**Task to complete:** Each line of the material below with the word "Enable" is to be reported.

**Supplied information:**
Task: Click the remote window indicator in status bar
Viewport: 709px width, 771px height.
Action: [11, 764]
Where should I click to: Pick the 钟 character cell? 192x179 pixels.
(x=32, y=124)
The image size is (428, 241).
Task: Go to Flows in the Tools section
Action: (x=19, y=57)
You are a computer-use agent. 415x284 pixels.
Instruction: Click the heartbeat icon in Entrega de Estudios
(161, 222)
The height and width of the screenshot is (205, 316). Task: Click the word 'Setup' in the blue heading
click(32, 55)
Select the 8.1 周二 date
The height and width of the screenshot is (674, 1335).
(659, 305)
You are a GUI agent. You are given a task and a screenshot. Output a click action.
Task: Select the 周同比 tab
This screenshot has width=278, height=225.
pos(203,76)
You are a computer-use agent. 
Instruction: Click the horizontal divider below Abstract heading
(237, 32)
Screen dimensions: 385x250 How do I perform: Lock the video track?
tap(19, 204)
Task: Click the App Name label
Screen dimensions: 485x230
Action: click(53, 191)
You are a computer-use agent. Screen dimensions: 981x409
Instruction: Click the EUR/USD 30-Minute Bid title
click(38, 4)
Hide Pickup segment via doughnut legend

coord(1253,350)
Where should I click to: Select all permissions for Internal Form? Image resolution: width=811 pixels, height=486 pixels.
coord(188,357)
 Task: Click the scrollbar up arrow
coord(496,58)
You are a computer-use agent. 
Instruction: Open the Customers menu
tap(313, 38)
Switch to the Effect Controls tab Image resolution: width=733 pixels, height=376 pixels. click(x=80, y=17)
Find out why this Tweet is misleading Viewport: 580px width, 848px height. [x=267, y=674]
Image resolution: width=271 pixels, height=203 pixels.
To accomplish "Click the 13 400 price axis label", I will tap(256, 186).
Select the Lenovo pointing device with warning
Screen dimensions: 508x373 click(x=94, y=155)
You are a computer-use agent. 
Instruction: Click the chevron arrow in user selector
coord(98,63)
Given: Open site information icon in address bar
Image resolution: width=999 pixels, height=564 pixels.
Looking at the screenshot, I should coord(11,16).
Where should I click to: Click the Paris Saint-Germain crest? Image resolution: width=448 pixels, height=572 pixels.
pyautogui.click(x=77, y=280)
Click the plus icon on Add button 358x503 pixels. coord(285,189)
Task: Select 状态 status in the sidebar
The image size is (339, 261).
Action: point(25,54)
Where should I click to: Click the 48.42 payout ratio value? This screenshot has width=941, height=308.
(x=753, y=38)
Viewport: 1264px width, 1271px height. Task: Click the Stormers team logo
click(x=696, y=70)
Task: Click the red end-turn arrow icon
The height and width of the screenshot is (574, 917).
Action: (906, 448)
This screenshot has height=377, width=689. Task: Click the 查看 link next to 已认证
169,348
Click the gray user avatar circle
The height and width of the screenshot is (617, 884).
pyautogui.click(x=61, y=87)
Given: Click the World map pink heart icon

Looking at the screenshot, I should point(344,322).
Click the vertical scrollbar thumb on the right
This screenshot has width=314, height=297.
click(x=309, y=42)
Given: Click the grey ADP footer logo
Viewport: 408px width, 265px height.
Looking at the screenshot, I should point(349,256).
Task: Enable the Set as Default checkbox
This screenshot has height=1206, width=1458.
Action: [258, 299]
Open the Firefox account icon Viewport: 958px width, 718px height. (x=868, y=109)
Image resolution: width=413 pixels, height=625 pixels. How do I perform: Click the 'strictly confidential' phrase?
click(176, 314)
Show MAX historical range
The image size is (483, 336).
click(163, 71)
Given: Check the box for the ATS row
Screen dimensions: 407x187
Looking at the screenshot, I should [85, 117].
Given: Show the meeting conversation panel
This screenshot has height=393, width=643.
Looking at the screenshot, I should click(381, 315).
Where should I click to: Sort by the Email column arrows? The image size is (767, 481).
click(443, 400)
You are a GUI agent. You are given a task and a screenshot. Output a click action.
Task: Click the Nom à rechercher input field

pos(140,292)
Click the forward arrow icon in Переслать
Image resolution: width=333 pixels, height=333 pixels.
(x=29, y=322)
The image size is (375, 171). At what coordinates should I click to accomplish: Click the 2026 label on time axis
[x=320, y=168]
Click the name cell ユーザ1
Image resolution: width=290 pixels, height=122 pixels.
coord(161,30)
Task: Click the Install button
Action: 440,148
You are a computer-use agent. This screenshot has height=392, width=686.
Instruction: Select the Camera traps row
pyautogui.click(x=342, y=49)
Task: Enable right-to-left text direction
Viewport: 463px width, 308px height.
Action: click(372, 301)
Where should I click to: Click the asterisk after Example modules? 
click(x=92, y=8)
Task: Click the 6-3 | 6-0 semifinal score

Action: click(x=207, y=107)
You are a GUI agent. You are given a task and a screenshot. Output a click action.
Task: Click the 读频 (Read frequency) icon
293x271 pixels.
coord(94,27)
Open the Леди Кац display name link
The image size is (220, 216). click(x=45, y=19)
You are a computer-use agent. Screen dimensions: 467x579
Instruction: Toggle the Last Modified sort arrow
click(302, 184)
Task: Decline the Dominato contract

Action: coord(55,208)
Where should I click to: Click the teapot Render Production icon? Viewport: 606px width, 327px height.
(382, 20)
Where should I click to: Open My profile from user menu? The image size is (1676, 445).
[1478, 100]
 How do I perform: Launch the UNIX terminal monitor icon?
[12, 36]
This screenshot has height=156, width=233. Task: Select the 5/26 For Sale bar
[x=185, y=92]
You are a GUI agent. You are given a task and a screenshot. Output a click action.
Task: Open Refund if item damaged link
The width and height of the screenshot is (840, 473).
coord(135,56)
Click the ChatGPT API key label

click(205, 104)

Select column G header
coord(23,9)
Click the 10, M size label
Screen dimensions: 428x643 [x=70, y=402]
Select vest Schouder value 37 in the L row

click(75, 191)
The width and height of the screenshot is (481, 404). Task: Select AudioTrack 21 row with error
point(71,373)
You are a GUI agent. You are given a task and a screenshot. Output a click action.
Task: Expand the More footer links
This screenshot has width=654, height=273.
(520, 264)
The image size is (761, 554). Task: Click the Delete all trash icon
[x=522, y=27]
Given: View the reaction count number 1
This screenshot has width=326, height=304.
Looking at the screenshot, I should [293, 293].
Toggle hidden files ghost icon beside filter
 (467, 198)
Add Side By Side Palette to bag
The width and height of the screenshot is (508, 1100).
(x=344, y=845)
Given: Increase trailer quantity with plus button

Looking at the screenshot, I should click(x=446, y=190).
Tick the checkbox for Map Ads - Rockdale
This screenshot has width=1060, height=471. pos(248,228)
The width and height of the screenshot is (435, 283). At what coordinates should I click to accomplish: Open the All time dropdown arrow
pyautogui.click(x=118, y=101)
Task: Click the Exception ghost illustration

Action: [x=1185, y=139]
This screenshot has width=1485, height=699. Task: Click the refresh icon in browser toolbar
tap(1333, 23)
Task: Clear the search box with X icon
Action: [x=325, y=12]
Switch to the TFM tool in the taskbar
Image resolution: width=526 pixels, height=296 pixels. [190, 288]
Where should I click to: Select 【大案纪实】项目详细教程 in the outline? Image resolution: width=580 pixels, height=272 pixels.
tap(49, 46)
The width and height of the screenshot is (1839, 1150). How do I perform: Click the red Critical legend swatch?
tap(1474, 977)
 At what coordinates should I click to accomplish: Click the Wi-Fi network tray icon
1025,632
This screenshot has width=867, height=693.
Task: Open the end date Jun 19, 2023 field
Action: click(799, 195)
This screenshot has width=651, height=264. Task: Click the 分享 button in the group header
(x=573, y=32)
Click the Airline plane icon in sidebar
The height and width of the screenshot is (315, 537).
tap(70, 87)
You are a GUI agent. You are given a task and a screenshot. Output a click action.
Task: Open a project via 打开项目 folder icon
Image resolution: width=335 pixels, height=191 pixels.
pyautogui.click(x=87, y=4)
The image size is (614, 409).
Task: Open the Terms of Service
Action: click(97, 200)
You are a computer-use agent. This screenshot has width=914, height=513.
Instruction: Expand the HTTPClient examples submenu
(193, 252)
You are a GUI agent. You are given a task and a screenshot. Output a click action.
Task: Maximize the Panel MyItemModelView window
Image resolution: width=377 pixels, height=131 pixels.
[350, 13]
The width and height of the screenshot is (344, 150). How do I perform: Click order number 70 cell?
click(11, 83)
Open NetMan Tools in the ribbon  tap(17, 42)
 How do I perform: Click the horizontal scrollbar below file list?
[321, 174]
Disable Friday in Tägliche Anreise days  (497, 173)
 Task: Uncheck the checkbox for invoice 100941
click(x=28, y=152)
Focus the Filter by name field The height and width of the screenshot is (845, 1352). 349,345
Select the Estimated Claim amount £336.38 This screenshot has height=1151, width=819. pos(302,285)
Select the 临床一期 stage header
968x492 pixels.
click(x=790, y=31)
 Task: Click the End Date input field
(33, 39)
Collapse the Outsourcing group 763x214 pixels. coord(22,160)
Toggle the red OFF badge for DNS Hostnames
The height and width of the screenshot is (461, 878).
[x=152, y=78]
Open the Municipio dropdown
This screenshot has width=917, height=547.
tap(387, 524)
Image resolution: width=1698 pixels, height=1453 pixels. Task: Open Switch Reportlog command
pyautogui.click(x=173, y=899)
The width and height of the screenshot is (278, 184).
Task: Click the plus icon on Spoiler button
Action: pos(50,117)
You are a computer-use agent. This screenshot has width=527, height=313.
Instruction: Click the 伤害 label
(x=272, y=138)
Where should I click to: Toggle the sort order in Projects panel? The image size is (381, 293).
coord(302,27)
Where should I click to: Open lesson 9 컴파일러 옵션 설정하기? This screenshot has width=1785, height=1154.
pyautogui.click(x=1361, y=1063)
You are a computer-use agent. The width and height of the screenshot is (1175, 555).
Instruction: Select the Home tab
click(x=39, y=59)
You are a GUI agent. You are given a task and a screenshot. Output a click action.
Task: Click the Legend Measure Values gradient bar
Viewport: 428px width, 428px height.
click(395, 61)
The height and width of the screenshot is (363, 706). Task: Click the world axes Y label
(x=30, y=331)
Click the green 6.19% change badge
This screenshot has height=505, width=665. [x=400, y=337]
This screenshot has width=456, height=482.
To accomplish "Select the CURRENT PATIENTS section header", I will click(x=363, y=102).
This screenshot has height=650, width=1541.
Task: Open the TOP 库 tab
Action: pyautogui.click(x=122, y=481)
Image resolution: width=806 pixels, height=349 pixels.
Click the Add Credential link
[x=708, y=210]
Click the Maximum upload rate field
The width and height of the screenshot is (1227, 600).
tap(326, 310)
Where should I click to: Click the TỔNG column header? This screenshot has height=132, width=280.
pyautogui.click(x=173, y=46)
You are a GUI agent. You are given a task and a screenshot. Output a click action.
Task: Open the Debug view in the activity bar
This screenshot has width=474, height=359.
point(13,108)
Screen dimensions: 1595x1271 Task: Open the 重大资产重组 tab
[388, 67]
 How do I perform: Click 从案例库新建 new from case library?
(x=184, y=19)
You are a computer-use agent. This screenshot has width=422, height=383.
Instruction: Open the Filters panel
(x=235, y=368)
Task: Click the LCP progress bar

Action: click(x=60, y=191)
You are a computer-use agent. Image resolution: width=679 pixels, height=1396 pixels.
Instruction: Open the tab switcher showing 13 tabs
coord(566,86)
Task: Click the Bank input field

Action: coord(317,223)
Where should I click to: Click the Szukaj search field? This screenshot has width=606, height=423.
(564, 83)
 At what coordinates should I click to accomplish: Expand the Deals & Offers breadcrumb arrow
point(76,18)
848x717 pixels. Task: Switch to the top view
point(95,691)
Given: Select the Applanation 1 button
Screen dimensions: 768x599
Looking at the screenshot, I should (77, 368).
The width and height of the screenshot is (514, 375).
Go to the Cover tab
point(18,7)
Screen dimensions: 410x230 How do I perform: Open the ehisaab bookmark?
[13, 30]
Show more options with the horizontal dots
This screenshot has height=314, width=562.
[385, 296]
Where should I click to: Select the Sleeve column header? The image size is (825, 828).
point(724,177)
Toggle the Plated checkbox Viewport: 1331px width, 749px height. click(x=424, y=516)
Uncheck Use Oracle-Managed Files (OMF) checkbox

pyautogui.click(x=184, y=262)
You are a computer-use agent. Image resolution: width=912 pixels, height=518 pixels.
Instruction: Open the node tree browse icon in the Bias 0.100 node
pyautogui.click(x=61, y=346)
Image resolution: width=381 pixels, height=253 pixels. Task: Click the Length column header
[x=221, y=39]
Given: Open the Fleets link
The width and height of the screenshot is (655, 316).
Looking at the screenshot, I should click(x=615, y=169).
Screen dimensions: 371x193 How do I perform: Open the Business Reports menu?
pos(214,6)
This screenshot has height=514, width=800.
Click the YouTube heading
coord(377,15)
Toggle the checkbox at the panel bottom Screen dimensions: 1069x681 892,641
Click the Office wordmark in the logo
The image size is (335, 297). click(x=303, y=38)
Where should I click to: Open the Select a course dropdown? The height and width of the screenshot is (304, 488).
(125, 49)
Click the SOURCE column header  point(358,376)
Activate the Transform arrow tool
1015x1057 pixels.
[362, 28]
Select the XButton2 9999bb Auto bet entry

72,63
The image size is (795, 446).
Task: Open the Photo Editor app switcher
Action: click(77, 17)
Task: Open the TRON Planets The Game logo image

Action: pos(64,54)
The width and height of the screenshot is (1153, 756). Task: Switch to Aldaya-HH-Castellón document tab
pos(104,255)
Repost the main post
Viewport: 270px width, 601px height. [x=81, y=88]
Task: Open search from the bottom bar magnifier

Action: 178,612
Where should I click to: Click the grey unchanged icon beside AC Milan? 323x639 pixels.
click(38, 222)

**Expected answer:**
Task: Enable the Set as Default checkbox
Task: Enable right-to-left text direction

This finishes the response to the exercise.